Cattiveria, amore, morte, violenza, invidia, patetismo, trasporto, cialtroneria… come diceva Emanuele, è come se salisse su un vascello. E la scena – la sala dell’Albergo, somiglia proprio alla pancia di un vascello: sottocoperta succede tutto ciò che succederebbe sul ponte. Io agisco da regista in un lavoro di attori, fatto per attori; non è una dimostrazione intellettuale di ciò che facciamo, è un lavoro fondamentalmente pratico, artigianale, incarnato ed estremamente complesso. Sedici persone hanno altrettanti diversi motivi, personalità, passati, corpi. Io credo che non importi capire esattamente cosa, ma attraverso un come io capisco il cosa. Attraverso una disperazione io capisco quel personaggio; magari non capisco perché sia disperato, ma capisco che qui dentro c’è disperazione. Io poi lavoro per montaggio. È un lavoro molto musicale ed estremamente rapido; non veloce, ma rapido, che è un’altra cosa. Rapidità e fretta sono due forze diverse. È una visione sempre cinematografica, fatta di primi piani, secondi piani, campi larghi, sistole e diastole. E questo dà una dinamica. Usando le parole di altri scritte più di un secolo fa bisogna certo domandarsi che cosa quel testo possa dire oggi. Noi abbiamo preso il materiale di Gor’kij e lo abbiamo esasperato innestando delle micro-inserzioni di altri testi e di altri autori: Čechov, Florenskij, Tolstoj, Puškin, dello stesso Trevi, persino di Cormac McCarthy. Questo innesto era necessario per dare ancora più spazio ai personaggi, non ha aumentato il volume delle pagine – che anzi si è ridotto – ma quello dei personaggi, aiutandoli a emergere”.

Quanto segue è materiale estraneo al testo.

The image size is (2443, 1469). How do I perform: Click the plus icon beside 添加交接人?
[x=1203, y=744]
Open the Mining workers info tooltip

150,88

Emanuele Trevi “Il volume non è di certo determinato dalla quantità di parole, ma dalla densità e Gor’kij è un caso esemplare: per dargli più volume devi togliere molte parole”.
Massimo Popolizio “Tra tutti gli spettacoli che ho fatto, forse questo è il personaggio più difficile, perché mi sto chiedendo ancora: con che faccia lo interpreto? Che faccia ho? Per un attore è fondamentale. E allora una barba lunga, i capelli tirati indietro, gli occhiali scuri, vestito da pellegrino con le sneakers e la radiolina. E tutti i personaggi sono inventati. Abbiamo scoperto che meno naturalistici siamo, più veri risultiamo”.
A cura di Sergio Lo Gatto
“Il retaggio più autentico di Maksim Gor’kij”
“La parte più autentica del suo retaggio – a metà strada tra Leskov e Čechov – è forse quella che ci restituisce la potenza espressiva del suo sguardo puntato senza filtri sulle moltitudini di emarginati o sul mondo della più gretta e inerte borghesia russa. Le sue creature letterarie uccidono e filosofeggiano, percorrono in lungo e in largo la Russia delle due capitali e quella delle campagne, parlano per aforismi e allegorie, sempre in bilico tra perdizione e cinismo, misericordia e tracotanza, inabissate nei meandri della disperazione o guidate dalla volontà di riscatto, alla perenne ricerca del significato della vita. Alla compagine dei reietti appartengono anche i personaggi dell'Albergo dei poveri, inquilini di un purgatorio in terra tra i più dolenti, dove “onore e coscienza” sono un lusso da ricchi”.